The second part – by Dr Jos Boys - will explore how disability studies scholars and disabled artists are suggesting creative alternatives for thinking differently about both disabled and abled bodies; not as oppositional and fixed categories, but as dynamic and ambiguous relationships. Critiquing concepts of accessibility as a form of ‘retro-fitting’ (assumed) normal built space, Jos will suggest that design can instead start from human difference and the richness and variety offered by taking notice of bio and neuro-diversity. She will discuss examples from her recent book Doing Disability Differently: An alternative handbook on architecture, dis/ability and designing for everyday life (Routledge 2014) as a well as a forthcoming anthology Disability, Space, Architecture: A Reader.
Dr Julieanna Preston
Matter-ing, Practicing Care
What it is to practice care as a material body amongst other material bodies?
In this lecture, Julieanna Preston explores what care might be if extended to earthly matter: a boulder, a mountain, a river, an asphalt road, a timber pile and a chalk cliff. Indebted to the scholarly work of moral, social/political and feminist philosopher Virginia Held and contemporary philosopher and feminist theoretician Rosi Braidotti, this inquiry takes the shape of durational site-responsive performances. The complexity of environmental, social, political and climatic forces spatialise contingent and relational encounters that test the limits of empathy, intimacy, trust and power between a full spectrum of subjectivities.
This lecture introduces Dr Preston’s tenure as a Visiting Professor at Newcastle University School of Architecture, Planning and Landscape March-May 2017 and forecasts her upcoming performative interventions in the city and her interaction with postgraduate students across architecture, landscape architecture, visual art, performance and sound art on the topic of new materialism and practices material ethics.

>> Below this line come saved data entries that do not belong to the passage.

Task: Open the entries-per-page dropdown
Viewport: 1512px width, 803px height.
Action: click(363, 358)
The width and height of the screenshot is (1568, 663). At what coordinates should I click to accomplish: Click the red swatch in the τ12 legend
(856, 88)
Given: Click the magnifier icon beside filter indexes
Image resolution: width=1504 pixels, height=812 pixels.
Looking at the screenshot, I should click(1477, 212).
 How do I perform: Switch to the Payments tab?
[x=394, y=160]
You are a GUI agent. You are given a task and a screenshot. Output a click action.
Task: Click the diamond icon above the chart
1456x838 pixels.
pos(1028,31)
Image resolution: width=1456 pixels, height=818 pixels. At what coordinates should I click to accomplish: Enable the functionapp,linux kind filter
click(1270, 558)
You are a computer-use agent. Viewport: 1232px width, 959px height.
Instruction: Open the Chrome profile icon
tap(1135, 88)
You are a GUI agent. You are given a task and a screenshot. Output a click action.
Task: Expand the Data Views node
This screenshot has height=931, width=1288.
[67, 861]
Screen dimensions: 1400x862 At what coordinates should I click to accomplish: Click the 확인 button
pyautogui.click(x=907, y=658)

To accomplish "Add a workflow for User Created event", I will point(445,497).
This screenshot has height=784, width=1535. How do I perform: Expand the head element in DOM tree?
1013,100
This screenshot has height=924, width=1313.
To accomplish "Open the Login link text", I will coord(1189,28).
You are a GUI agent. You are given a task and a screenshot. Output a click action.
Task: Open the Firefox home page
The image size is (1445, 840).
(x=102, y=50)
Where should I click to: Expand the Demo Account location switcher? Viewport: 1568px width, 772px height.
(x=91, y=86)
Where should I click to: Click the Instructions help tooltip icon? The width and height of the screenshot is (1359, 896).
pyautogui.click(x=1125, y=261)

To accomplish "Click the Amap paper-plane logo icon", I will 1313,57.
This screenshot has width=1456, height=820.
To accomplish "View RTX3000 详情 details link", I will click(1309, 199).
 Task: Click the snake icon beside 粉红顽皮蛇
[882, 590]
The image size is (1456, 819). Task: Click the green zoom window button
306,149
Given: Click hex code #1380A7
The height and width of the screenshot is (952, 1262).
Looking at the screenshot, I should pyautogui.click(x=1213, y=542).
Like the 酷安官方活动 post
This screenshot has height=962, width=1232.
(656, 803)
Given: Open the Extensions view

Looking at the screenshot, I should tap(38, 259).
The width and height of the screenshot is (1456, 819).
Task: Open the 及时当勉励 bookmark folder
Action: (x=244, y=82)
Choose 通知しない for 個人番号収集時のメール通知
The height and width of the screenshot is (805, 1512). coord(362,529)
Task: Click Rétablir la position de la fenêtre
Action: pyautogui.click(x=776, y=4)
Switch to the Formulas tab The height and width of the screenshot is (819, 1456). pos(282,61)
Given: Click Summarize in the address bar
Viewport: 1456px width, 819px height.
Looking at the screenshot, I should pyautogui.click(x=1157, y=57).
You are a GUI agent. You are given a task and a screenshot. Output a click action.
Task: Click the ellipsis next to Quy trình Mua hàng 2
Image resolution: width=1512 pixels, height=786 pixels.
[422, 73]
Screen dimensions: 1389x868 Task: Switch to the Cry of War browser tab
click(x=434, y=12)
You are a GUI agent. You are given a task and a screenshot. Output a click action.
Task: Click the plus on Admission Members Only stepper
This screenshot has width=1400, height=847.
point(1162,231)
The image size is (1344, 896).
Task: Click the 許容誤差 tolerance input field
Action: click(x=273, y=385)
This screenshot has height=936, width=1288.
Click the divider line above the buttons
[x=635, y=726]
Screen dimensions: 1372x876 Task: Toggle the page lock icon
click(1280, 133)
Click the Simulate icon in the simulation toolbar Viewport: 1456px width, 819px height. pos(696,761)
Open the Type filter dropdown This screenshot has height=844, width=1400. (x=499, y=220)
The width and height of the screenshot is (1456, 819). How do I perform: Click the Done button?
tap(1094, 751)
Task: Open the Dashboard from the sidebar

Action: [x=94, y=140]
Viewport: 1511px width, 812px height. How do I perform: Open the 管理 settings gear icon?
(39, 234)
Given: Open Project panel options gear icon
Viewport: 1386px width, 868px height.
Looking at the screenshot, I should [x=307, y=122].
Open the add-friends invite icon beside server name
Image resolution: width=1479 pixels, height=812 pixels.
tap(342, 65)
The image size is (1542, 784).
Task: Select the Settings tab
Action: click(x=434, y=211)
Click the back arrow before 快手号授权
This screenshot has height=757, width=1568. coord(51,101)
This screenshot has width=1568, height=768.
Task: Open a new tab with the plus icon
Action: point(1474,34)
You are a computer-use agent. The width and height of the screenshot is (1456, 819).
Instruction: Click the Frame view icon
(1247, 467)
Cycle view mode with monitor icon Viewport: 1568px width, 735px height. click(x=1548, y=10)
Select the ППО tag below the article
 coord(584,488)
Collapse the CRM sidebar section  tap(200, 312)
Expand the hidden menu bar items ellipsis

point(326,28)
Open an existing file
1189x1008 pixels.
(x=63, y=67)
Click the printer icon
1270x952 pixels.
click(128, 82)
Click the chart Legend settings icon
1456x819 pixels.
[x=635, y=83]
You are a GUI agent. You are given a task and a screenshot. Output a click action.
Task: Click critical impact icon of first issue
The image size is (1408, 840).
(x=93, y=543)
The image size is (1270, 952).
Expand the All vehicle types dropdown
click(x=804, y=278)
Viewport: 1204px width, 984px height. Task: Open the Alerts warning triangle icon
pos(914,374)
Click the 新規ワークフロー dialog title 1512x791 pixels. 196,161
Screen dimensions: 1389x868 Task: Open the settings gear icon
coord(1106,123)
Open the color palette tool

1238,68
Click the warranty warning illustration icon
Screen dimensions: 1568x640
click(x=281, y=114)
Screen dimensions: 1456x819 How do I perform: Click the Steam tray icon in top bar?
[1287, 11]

Julieanna Preston is a Professor of Spatial Practice at the College of Creative Arts, Massey University, Wellington, New Zealand. Her research crosses architecture, art and philosophy and draws from her background in interior design, building construction, landscape gardening, material processes and performance writing. Julieanna has delivered live art performances and lectured on her creative and scholarly works in the United States, UK, Sweden, Australia, Scotland, The Netherlands, Canada and New Zealand. She received a Bachelor of Architecture from Virginia Tech (1983), Master of Architecture from Cranbrook Academy of Art (1990) and a PhD through creative practice from RMIT (2013). Recent works and publications include a sole authored book Performing Matter: interior surface and feminist actions (AADR 2014), Idleness Labouritory: Attuning and Attending (in collaboration with Mick Douglas, Syracuse, NY 2016) and Performing, Writing: A symposium in four turns (Wellington, NZ, 2017).